A whale lost 1,155 Wrapped BTC (WBTC), worth $71 million, due to a phishing attack on May 3. Surprisingly, the attacker returned all the funds to the victim a week later.
On May 2, the whale spent $29.6 million DAI to buy 502 WBTC at $58,951. Later, on May 4, the victim created a new address and transferred 0.05 ETH for testing—a usual practice when moving large amounts.
As reported by Finbold, the attacker generated phishing addresses in advance and monitored users’ on-chain activities. When the victim whale was about to transfer WBTC, the attacker sent 0 ETH using a phishing address.
Victim’s transaction history. Source: Etherscan / Lookonchain
A specific phishing: Address poisoning attack
Interestingly, this attack used a technique known as “Address Poisoning,” as it poisons the victim’s transaction history. The phishing address had the same starting and ending letters as the whale’s new address.
This attack is particularly hard to spot because many crypto wallets hide the middle part of the address with “…” to improve the user interface. Moreover, users often copy addresses from transaction histories and only check the starting and ending letters.
Therefore, the whale mistakenly copied the phishing address and sent 1,155 WBTC to the attacker.
Attacker returns stolen $71 million to phishing victim
On-chain data shows that the attacker immediately converted the stolen WBTC into 22,960 ETH, possibly for money laundering purposes. Lookonchain reported the entire development of these events and summarized it in a post on X on May 12.

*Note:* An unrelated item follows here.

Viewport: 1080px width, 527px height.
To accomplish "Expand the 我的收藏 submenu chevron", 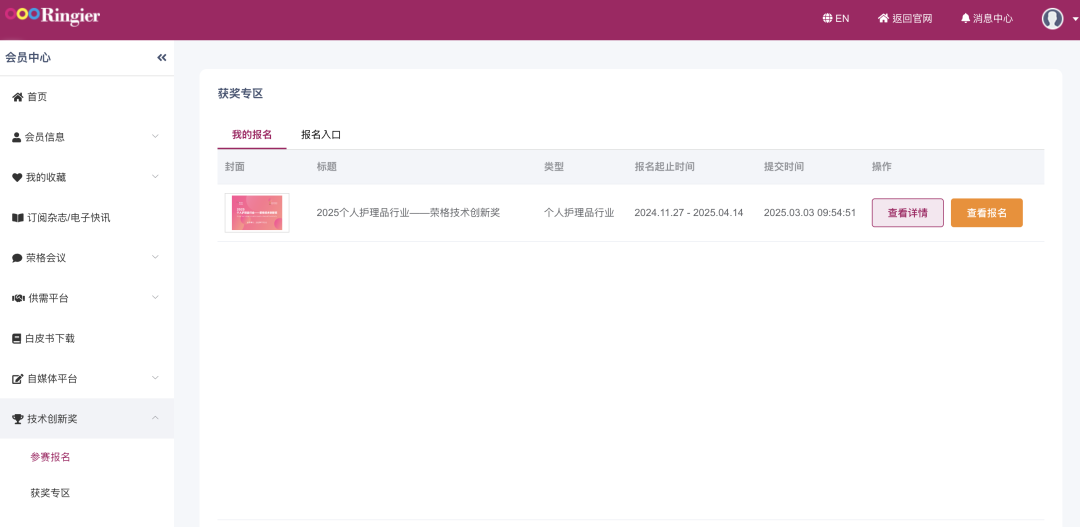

Attacker’s swap history. Source: Etherscan / Lookonchain
Notably, the whale tried to contact the attacker, offering a 10% bounty for returning 90% of the funds. Initially, the attacker did not respond, but as the cybersecurity company Slow Mist tracked the attacker’s IPs, possibly from Hong Kong, the attacker replied and returned all the funds.
To prevent such attacks, users should carefully check the entire address when making transfers. Saving trusted addresses in the address book and copying from there is recommended. Enabling small transaction filtering in wallets can also help filter out phishing transactions, further preserving the funds.